Bei der Privatbank Lienhardt & Partner haben Sie die Öffentlichkeit wählen lassen, mit welchen Slogans die Bank werben soll. 

Ruf: Ja, wir haben etwa hundert Schlagzeilen getextet mit der Grundbotschaft «Sicherheit vor schneller Rendite». Rund dreissig haben wir der Geschäftsleitung von Lienhardt & Partner präsentiert, achtzehn davon wurden dann dem wirtschaftsaffinen Publikum von NZZ und Handelszeitung zur Wahl vorgelegt. Die fünf Sujets mit den meisten Stimmen erscheinen seither als Inserate. Die Leserinnen und Leser haben sich übrigens für sehr pointierte Sujets entschieden. Dies zeigt: Das Publikum will nicht gelangweilt werden.

Eigentlich müssten Sie nicht für die Bank Lienhardt & Partner werben, sondern für die UBS. Die hat es nötiger.

Lanz: Ich bin mir nicht so sicher, ob die UBS derzeit eine grosse Werbekampagne nötig hat. Manchmal ist es besser, sich in Bescheidenheit zu üben. Der UBS würden wir empfehlen, den ehemaligen Tagi-Chefredaktor und neuen Kommunikationschef Peter Hartmeier möglichst oft mit guten News vor die Kameras zu schicken. Werbung hat viel mit Psychologie zu tun.

Ruf: Dazu gibt’s ein Beispiel aus den USA. Während der Finanzkrise hatten viele Amerikaner Angst um ihre Jobs. Folglich haben sie den Kauf eines neuen Autos hinausgeschoben. Die Werbeagentur hat Hyundai geraten, eine Versicherung zu gründen, welche das Auto zurücknimmt, wenn der Leasingnehmer in dieser Zeit seinen Job verliert. Das Resultat war, dass Hyundai in der Krise als einzige Automarke zulegen konnte.

Für wen würden Sie keine Werbung machen? 

Lanz: Für politische Parteien. Wenn die Positionierung schwammig ist, kann man auch keine prägnante Werbung machen.

Bei politischen Parteien weiss man nie genau, wofür sie stehen. Wahrscheinlich wissen die Parteien es selber nicht mehr. Und für Zigaretten?

Ruf: Da hätte ich kein Problem. Werbung kann ja niemanden zum Rauchen verführen, sondern nur den Raucher der Marke A dazu bringen, mal die Marke B auszuprobieren. Kreativ spannender wären aber handgerollte kubanische Zigarren.

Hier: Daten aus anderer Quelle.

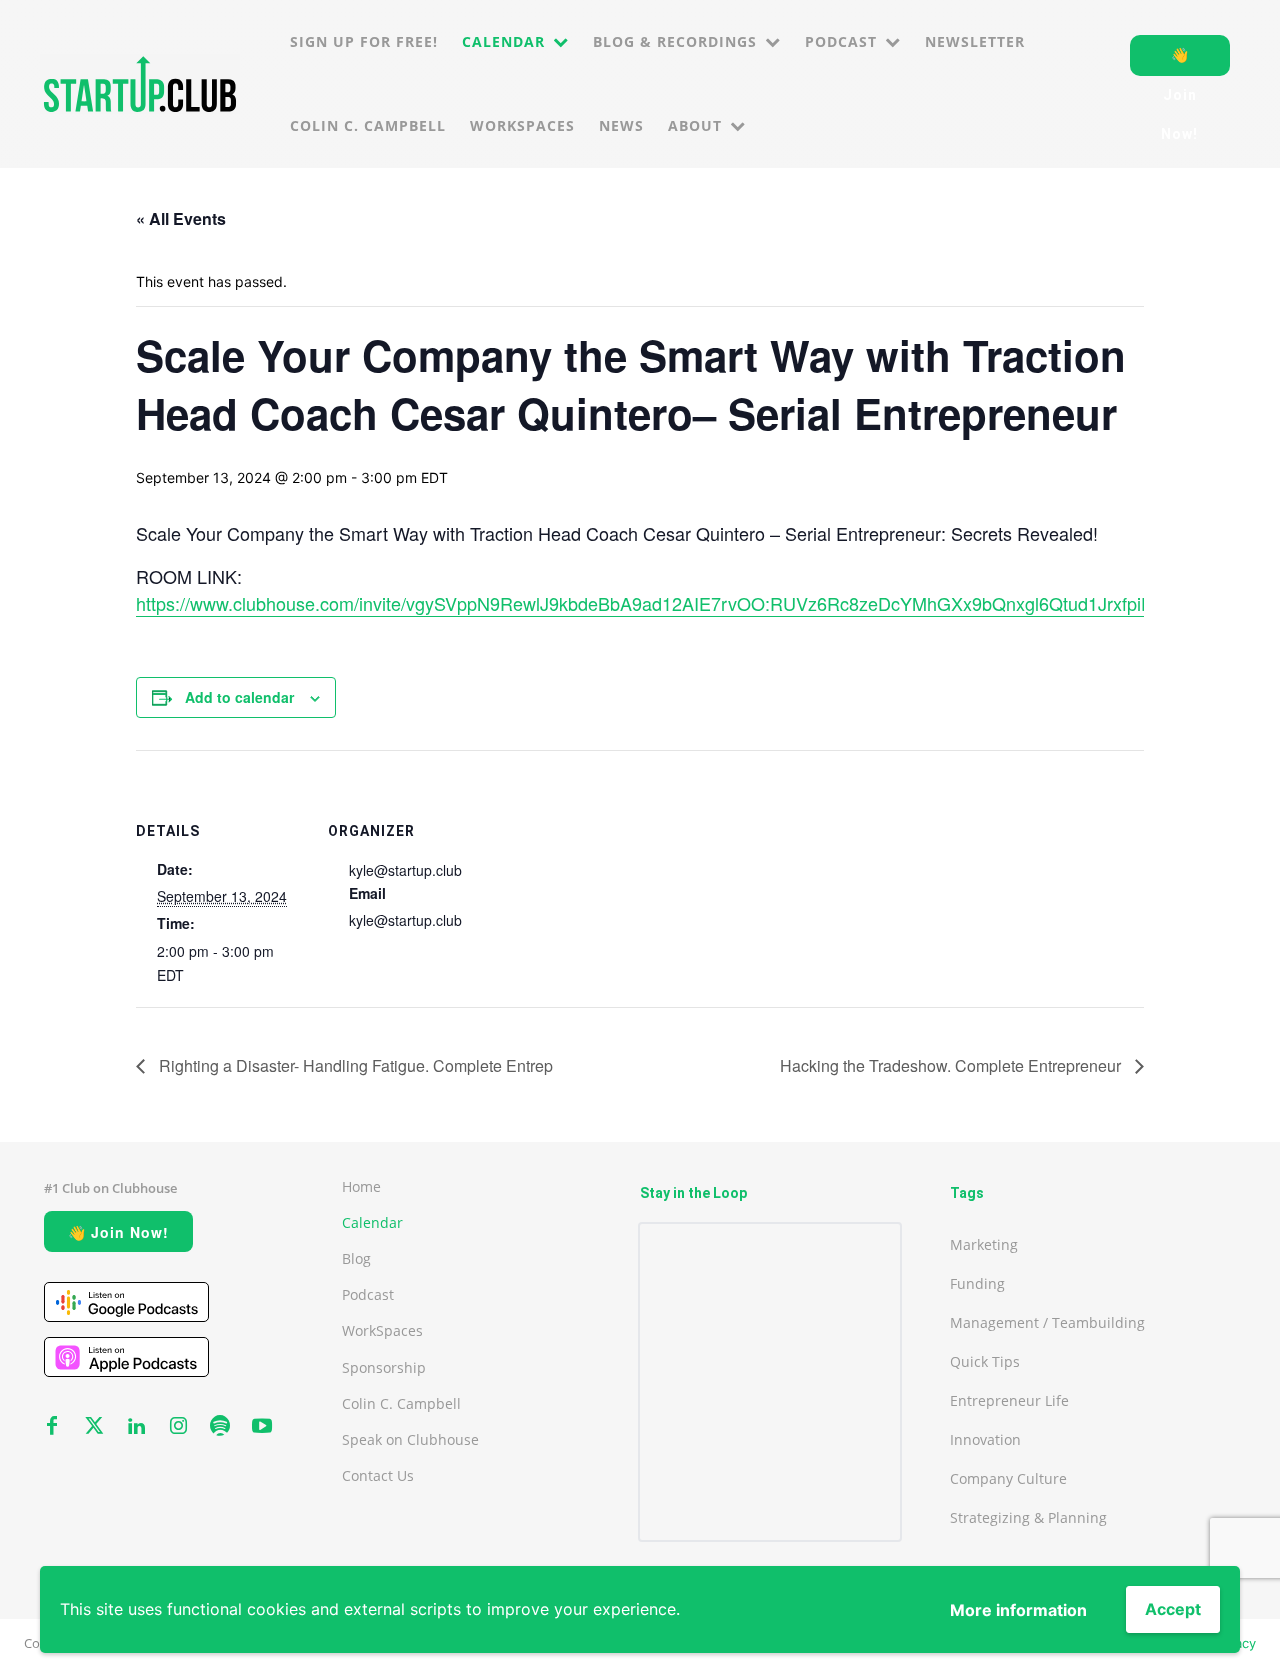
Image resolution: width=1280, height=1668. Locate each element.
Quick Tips (985, 1361)
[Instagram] (178, 1427)
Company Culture (1008, 1478)
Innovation (985, 1439)
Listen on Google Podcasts (126, 1302)
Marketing (984, 1244)
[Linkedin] (136, 1427)
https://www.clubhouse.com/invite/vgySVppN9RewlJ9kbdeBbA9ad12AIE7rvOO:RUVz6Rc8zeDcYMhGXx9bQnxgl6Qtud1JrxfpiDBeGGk (674, 603)
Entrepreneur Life (1009, 1400)
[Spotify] (220, 1427)
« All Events (181, 218)
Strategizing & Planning (1028, 1517)
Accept (1173, 1609)
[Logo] (140, 84)
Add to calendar (239, 697)
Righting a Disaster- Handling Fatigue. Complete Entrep (354, 1065)
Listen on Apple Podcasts (126, 1357)
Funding (977, 1283)
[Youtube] (262, 1427)
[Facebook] (52, 1427)
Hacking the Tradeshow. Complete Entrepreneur (952, 1065)
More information (1018, 1610)
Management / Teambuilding (1047, 1322)
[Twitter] (94, 1427)
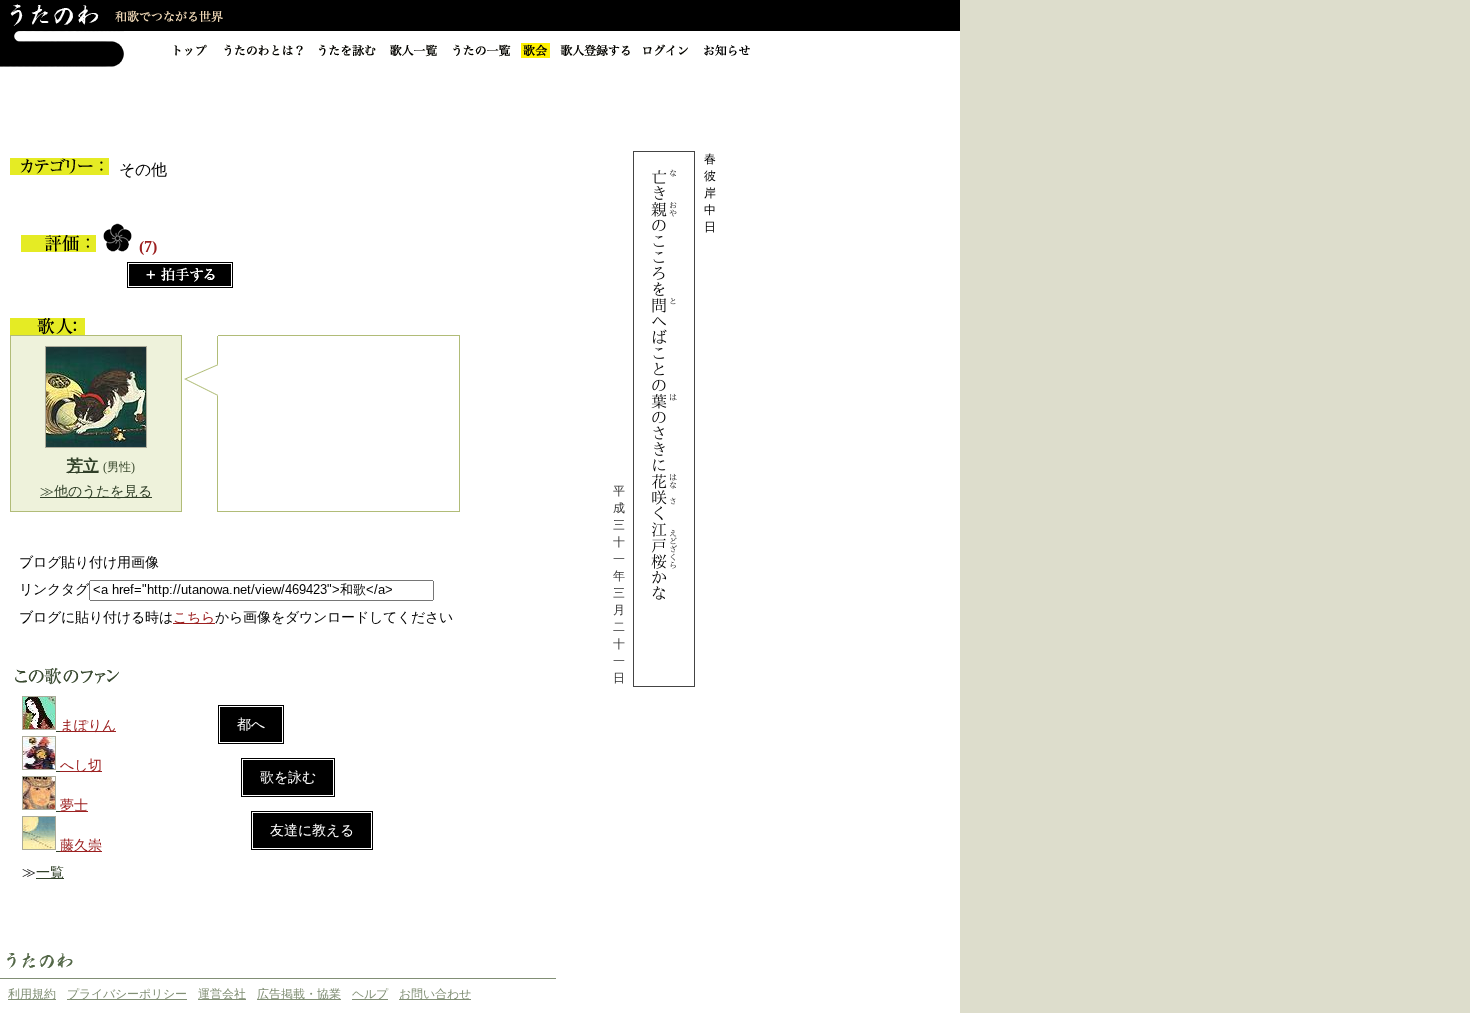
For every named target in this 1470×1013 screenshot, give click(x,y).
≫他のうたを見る (96, 491)
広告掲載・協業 (299, 994)
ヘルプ (370, 994)
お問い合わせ (435, 994)
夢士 (74, 805)
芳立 (83, 465)
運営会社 (222, 994)
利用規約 (32, 994)
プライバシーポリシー (127, 994)
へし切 (81, 765)
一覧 (50, 872)
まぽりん (88, 725)
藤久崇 (81, 845)
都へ (251, 724)
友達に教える (312, 830)
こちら (194, 617)
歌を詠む (288, 777)
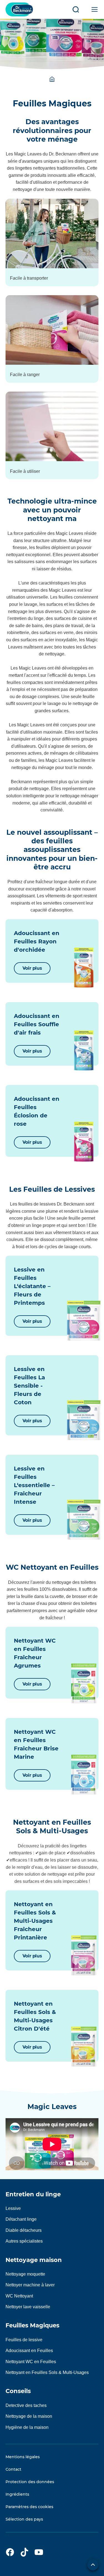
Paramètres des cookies (29, 2506)
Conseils (18, 2391)
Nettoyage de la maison (29, 2416)
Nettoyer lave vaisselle (28, 2306)
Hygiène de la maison (27, 2427)
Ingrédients (17, 2494)
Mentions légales (23, 2456)
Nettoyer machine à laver (30, 2285)
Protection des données (30, 2481)
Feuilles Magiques (32, 2325)
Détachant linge (21, 2219)
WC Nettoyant (19, 2296)
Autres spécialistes (24, 2241)
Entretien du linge (33, 2194)
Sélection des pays (24, 2519)
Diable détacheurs (24, 2230)
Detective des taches (26, 2405)
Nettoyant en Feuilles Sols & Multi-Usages (47, 2372)
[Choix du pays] (92, 2564)
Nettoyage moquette (25, 2274)
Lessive (13, 2208)
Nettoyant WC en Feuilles (31, 2361)
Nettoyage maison (34, 2259)
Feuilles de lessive (24, 2339)
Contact (13, 2469)
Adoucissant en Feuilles (29, 2350)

Ihre Agentur ist von Erfolg gekrönt, Sie werden immer wieder ausgezeichnet und können kaum alle Aufträge annehmen. Selektionieren Sie nach der Höhe des Werbebudgets? 

Ruf: Nein. Wir haben schon grosse Werbebudgets abgelehnt, wenn wir das Gefühl hatten, dass wir und der Kunde nicht zusammenpassen.

Wer passt? 

Lanz: Alle Kunden, die mit überraschender, unterhaltsamer Werbung viel Geld sparen wollen. Weil sie schneller auffällt und länger in Erinnerung bleibt.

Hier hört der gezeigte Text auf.